* Stored data entries:
════

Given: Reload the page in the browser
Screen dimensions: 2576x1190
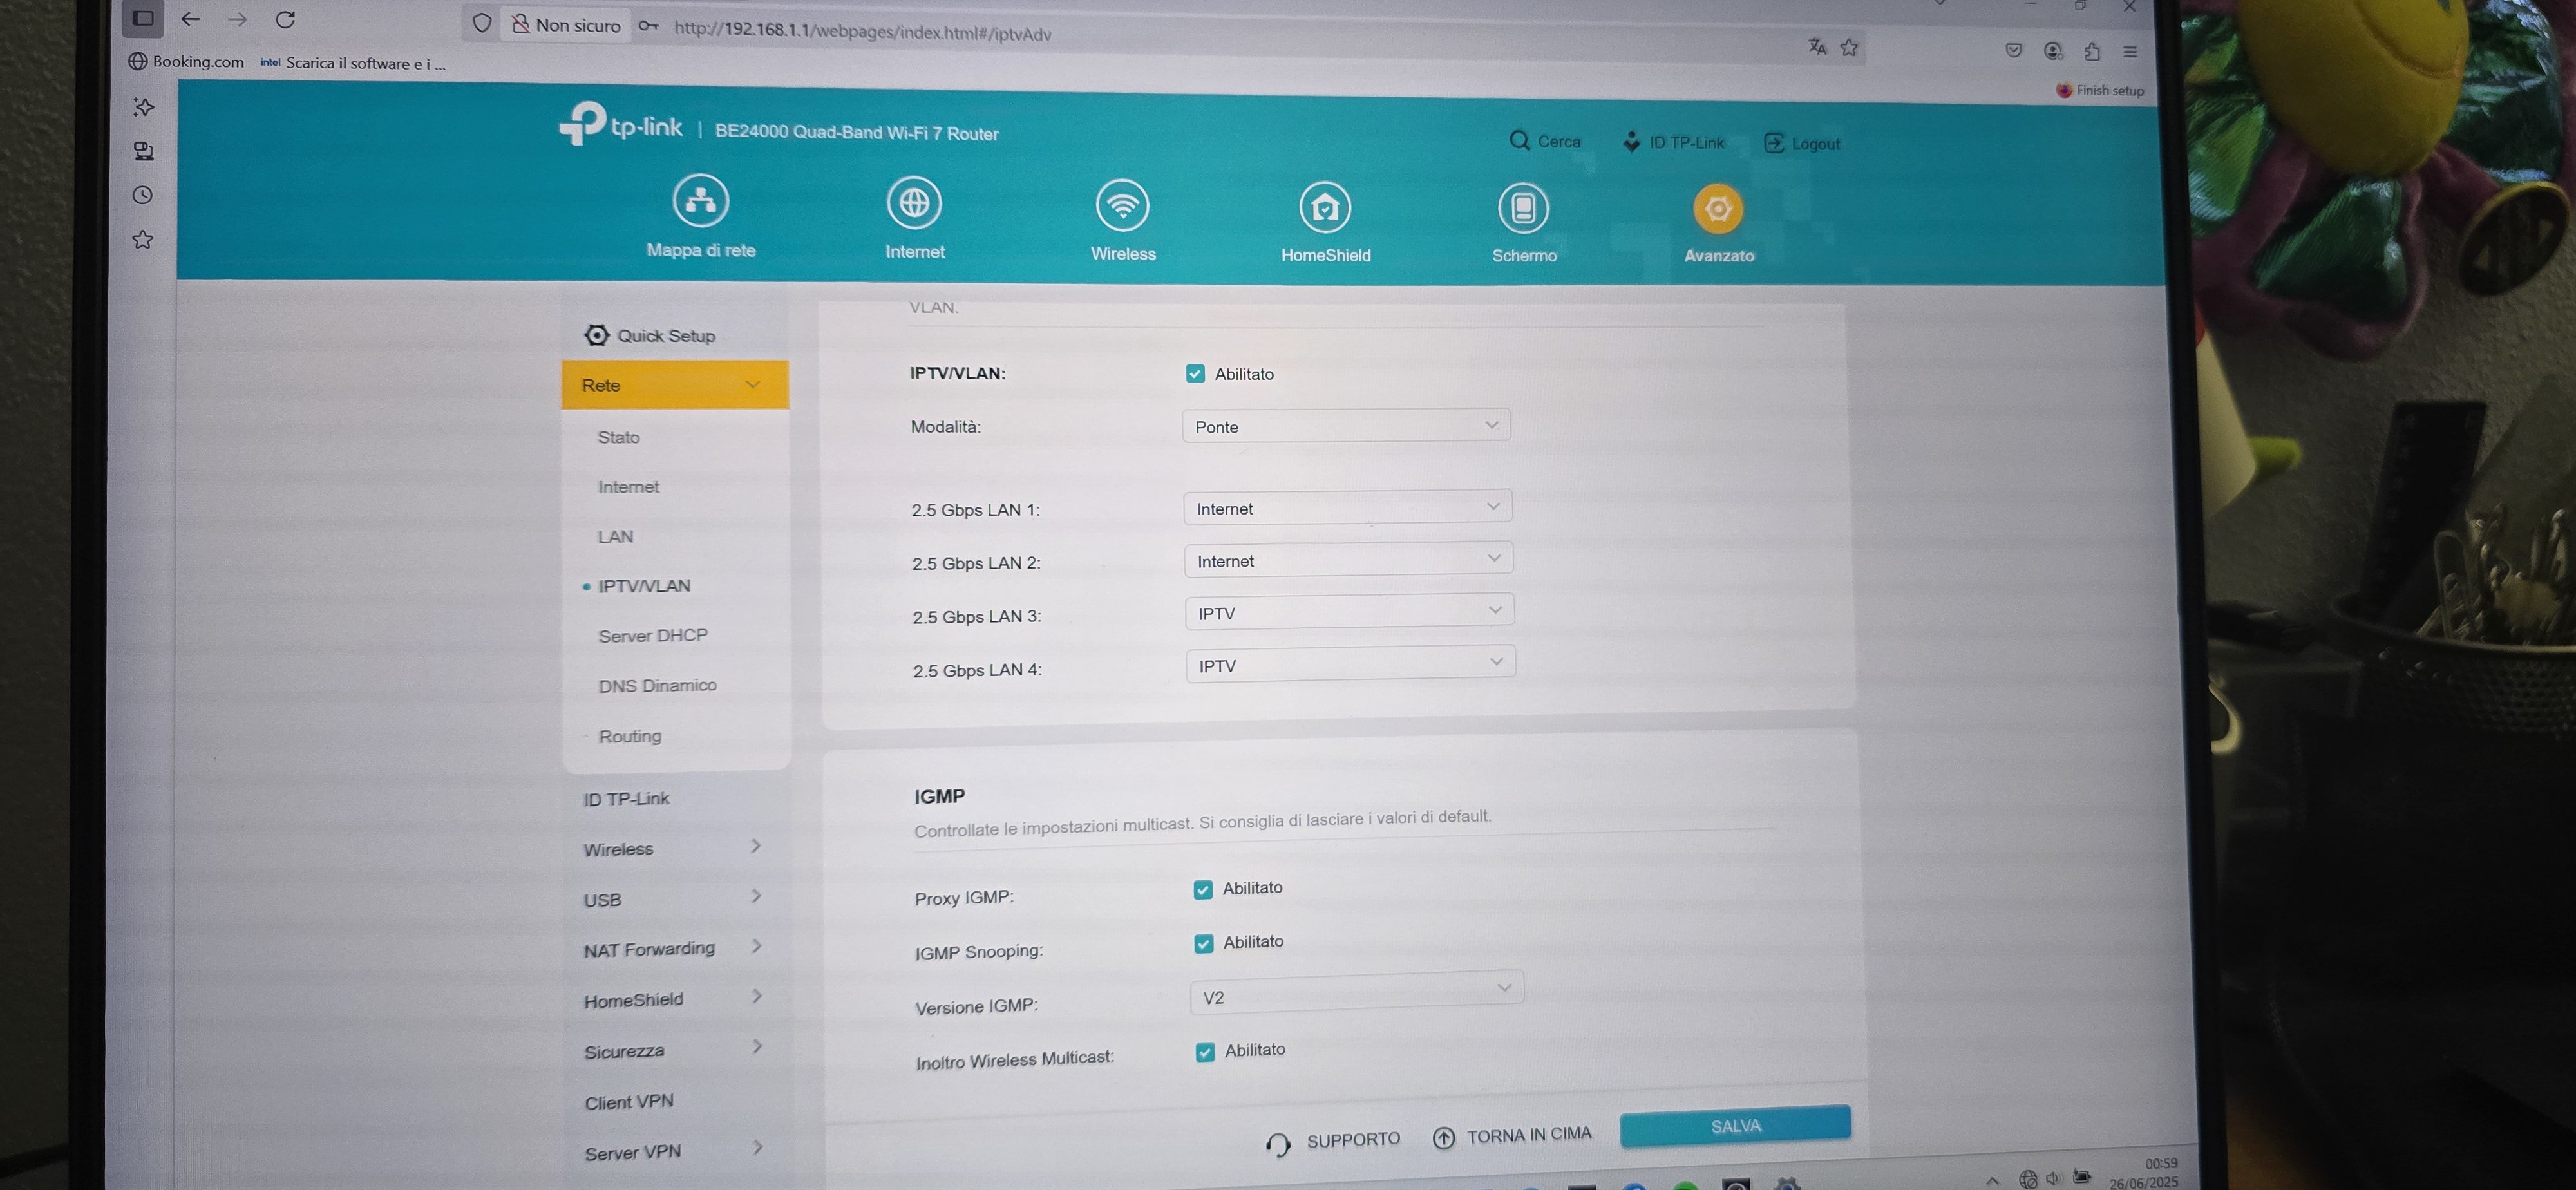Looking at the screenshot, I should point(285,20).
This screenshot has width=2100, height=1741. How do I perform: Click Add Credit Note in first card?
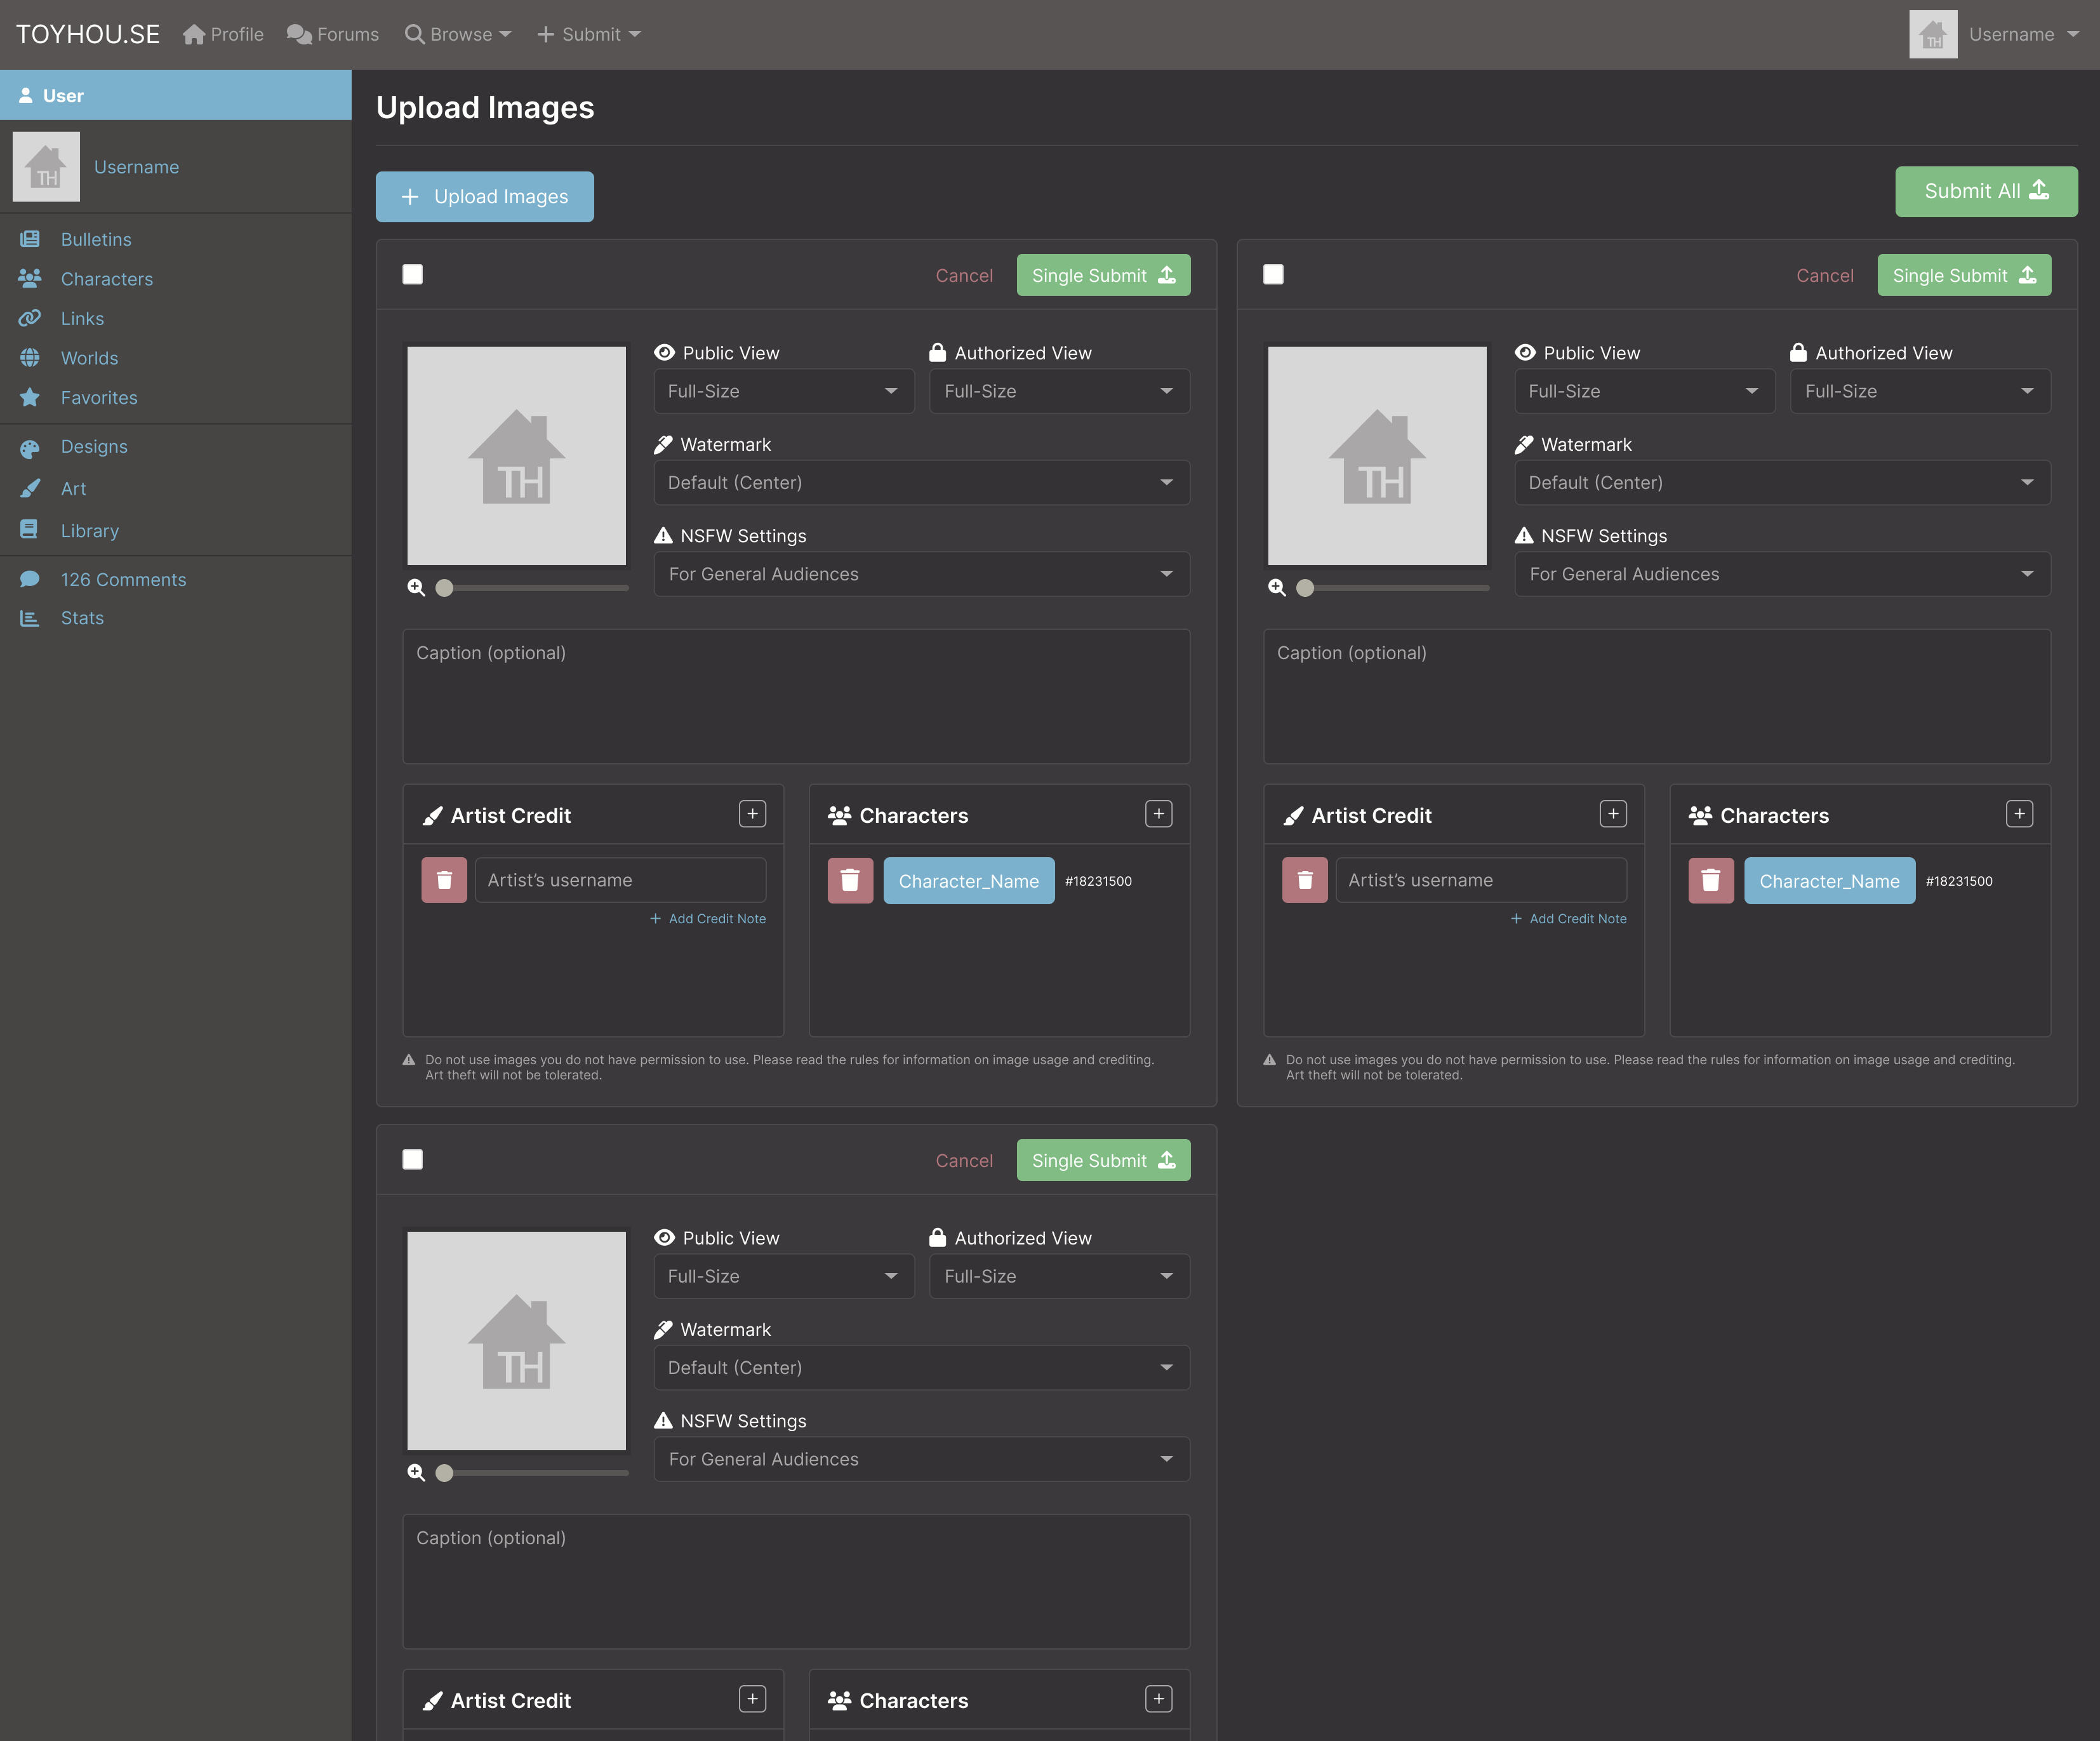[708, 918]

════

* Instructions to follow: In the records above, find the line that contains "Screen dimensions: 2576x1190". Print it and every later line exactly, omitting the pictures.

* Exercise response:
Screen dimensions: 2576x1190
Looking at the screenshot, I should point(285,20).
This screenshot has width=2100, height=1741. How do I perform: Click Add Credit Note in first card?
[708, 918]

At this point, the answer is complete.